## Exercise requirements
A. Condense the paragraph of the Twitter account story that begins "They said if I wasn’t the one" into a short bulleted list that keeps its main facts.
B. Carry on the story of the Twitter account problem past its final sentence.

I had my own experience with Twitter. They sent me an email, addressing me with the username I had on Twitter for a number of years. They told me my account had been accessed by someone in New South Wales, Australia, who had changed my email address. Note, however, that they still had my old email address, where they sent their message, along with my username, to whom their email was addressed.

They said if I wasn’t the one who changed my email address, I should click here. I clicked here, and it asked me for my username–the same name Twitter had addressed its email to a half hour before. I typed in my username, and Twitter responded with a screen that said they had never heard of any such user. They have continued to take that position in response to numerous emails from me and others. At first I thought it was incompetence, but now I think that someone at Twitter chose to get rid of me.

## Supplied material
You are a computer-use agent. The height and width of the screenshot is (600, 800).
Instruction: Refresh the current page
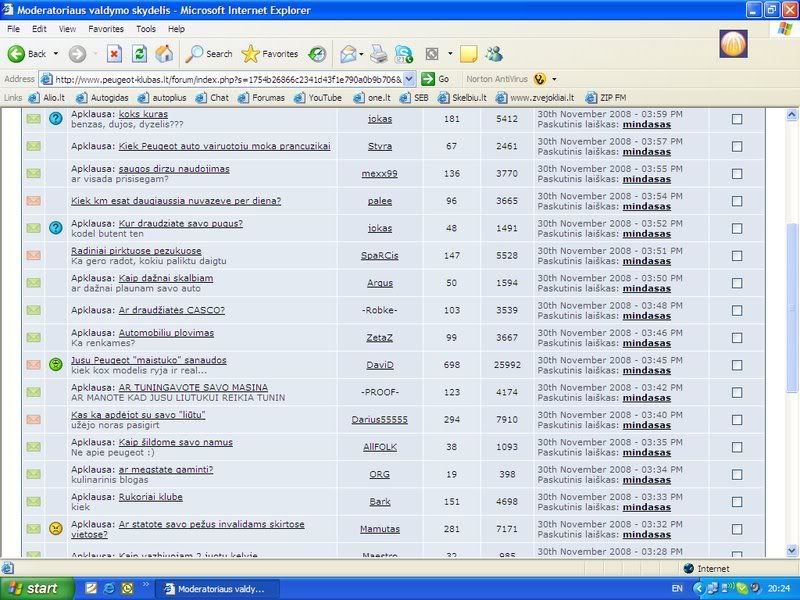139,54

## Written responses
A.
- Twitter's email said to click a link if I hadn't changed my email address myself.
- The link asked for my username, the same one Twitter had used to address me half an hour earlier.
- After I entered it, Twitter said no such user existed.
- Twitter has kept that position despite many emails from me and others.
- I first blamed incompetence but now believe someone at Twitter chose to get rid of me.

B.
So if Twitter goes broke, it is fine with me. As Roger noted, new users are down, but stock market ups and downs are notoriously transient. This chart shows Twitter’s share price over the last year:

The value of Twitter stock has indeed declined by 24% since its most recent high of $71.71 per share. Whether this is a significant long-term trend depends, in large part, on how conservatives act going forward. Roger encourages us to give up on Twitter and other leftist platforms:

Maybe dominoes will begin to fall. After all, Zuckerberg, Dorsey, Bezos, et al, can be defeated and rendered irrelevant with the non-click of a mouse. All you have to do is not do it.

So now is the time—there may never be a better—for all good men and women to leave Twitter—no excuses.

There is much more at the link, but I will skip to this:

So all the more reason “Twitter delenda est,” to borrow a phrase from Cato.

And assuming it is destroyed, there are plenty of candidates out there ready to replace it (Parler, Gab, Tell, Frank, Mind, and so forth) with many undoubtedly waiting in the wings.

They all share something that Twitter doesn’t have—free expression and lack of censorship.

I didn’t rejoin Twitter, and set up a Parler account instead. You can read my Parleys there, if you like. Will these upstart platforms compete successfully with Twitter? I don’t know, but I am not optimistic. I suspect that the major social media platforms are natural monopolies because of network effects. Their value comes largely from the fact that everyone is on them. If that is right, you could break up Facebook, for example, into five rival platforms (much like there used to be a competition between Facebook and MySpace), and in a couple of years there would be one left standing.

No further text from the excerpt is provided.